§ **What is needed**
Only one stretch of the records below should be repeated. It starts with the line containing "Switch to the Pull" and goes on through the line containing "Task: Focus the charity name input field", exactly as written.

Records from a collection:
============================================================

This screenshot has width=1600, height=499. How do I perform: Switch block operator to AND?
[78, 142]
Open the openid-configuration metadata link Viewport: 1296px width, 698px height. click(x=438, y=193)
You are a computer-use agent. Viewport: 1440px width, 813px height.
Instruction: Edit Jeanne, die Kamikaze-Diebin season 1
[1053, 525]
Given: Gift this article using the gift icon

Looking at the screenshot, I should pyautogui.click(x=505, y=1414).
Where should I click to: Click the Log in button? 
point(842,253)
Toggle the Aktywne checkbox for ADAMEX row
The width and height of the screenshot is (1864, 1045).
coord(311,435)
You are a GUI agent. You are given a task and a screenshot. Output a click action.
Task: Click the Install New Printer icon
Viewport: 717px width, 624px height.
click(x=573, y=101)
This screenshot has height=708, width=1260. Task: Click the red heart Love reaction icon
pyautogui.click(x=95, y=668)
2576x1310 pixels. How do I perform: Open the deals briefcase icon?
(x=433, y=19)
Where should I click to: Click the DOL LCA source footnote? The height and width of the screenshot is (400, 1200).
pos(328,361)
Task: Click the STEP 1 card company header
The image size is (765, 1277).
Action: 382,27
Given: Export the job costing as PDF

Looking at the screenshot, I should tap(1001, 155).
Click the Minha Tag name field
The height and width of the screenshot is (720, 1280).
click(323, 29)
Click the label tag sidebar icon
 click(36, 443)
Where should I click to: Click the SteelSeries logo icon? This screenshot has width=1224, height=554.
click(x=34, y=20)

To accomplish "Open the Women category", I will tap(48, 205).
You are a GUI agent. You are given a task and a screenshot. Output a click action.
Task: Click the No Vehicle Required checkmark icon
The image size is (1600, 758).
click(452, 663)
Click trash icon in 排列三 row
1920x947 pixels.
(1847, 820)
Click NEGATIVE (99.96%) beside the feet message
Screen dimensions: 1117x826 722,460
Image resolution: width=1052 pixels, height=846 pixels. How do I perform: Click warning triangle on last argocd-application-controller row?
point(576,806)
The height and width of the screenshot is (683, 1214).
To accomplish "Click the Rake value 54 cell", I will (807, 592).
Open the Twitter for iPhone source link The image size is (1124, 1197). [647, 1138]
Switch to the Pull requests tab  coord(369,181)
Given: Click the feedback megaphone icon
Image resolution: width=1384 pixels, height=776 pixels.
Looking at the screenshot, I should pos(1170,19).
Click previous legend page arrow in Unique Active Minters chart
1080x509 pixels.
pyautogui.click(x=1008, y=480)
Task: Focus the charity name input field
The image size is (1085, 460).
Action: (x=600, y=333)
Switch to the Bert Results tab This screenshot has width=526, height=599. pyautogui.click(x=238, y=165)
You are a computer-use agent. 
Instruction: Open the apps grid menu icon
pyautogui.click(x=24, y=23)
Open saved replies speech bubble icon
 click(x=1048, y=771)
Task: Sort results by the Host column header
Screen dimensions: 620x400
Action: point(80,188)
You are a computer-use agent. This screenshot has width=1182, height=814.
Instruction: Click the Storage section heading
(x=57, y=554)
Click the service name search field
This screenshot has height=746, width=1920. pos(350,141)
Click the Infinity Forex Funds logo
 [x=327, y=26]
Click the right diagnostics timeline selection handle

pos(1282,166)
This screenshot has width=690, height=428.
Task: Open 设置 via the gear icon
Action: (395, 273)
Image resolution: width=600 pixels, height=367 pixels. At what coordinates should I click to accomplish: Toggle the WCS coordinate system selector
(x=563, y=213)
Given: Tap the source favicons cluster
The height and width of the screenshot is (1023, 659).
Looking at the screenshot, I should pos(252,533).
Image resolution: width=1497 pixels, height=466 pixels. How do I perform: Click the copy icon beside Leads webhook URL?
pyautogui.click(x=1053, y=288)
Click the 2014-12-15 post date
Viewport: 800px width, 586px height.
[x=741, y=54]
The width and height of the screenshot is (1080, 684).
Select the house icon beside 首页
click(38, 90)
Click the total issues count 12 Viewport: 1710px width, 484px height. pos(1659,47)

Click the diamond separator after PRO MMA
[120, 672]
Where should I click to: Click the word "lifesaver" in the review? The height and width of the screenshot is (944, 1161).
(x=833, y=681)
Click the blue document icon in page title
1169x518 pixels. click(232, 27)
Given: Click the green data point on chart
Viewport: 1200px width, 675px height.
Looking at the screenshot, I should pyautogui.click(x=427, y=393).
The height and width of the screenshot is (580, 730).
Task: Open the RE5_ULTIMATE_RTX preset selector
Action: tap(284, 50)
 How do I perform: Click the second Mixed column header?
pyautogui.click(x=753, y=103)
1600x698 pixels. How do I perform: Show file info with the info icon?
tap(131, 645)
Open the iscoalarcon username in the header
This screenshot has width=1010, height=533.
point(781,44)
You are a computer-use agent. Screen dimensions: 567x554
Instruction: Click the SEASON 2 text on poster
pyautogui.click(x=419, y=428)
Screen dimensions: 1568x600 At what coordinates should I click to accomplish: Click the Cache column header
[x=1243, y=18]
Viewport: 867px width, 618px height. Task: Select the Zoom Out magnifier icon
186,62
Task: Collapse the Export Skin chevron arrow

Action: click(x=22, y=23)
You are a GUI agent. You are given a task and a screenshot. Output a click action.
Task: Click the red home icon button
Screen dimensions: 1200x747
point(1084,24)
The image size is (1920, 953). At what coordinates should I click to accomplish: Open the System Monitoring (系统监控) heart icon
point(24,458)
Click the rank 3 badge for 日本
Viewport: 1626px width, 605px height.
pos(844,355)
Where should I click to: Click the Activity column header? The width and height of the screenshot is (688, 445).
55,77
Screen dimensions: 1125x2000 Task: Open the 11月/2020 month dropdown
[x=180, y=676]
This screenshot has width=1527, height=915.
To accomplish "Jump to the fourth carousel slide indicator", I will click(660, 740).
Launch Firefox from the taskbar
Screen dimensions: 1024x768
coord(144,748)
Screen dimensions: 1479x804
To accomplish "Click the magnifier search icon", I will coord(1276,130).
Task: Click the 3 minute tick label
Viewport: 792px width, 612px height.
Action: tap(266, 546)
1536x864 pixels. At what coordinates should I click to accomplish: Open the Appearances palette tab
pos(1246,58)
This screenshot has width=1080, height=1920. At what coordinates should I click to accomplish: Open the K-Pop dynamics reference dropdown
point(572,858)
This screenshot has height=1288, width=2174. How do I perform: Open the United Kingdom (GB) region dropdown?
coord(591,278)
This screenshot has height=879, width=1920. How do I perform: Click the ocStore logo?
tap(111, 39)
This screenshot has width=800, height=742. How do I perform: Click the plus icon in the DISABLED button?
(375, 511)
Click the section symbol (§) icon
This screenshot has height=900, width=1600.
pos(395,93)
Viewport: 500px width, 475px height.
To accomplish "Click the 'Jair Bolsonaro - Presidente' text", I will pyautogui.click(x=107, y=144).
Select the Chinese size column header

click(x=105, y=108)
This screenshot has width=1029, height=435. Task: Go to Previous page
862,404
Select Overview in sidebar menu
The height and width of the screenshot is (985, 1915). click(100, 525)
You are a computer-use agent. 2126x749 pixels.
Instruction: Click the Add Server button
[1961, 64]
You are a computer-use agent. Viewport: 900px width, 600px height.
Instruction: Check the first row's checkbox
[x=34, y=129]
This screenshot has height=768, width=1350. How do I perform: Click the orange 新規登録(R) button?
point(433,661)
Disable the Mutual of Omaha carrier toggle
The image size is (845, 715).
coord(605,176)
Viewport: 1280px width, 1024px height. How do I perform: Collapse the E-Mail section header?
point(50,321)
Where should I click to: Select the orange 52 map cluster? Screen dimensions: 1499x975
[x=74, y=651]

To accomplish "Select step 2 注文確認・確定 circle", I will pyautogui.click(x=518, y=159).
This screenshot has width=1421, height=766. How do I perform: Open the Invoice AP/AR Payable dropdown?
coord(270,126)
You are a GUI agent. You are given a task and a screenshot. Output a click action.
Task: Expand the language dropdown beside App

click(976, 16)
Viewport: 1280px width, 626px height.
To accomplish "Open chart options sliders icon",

============================================================

§ **Response to the exercise**
Switch to the Pull requests tab  coord(369,181)
Given: Click the feedback megaphone icon
Image resolution: width=1384 pixels, height=776 pixels.
Looking at the screenshot, I should pos(1170,19).
Click previous legend page arrow in Unique Active Minters chart
1080x509 pixels.
pyautogui.click(x=1008, y=480)
Task: Focus the charity name input field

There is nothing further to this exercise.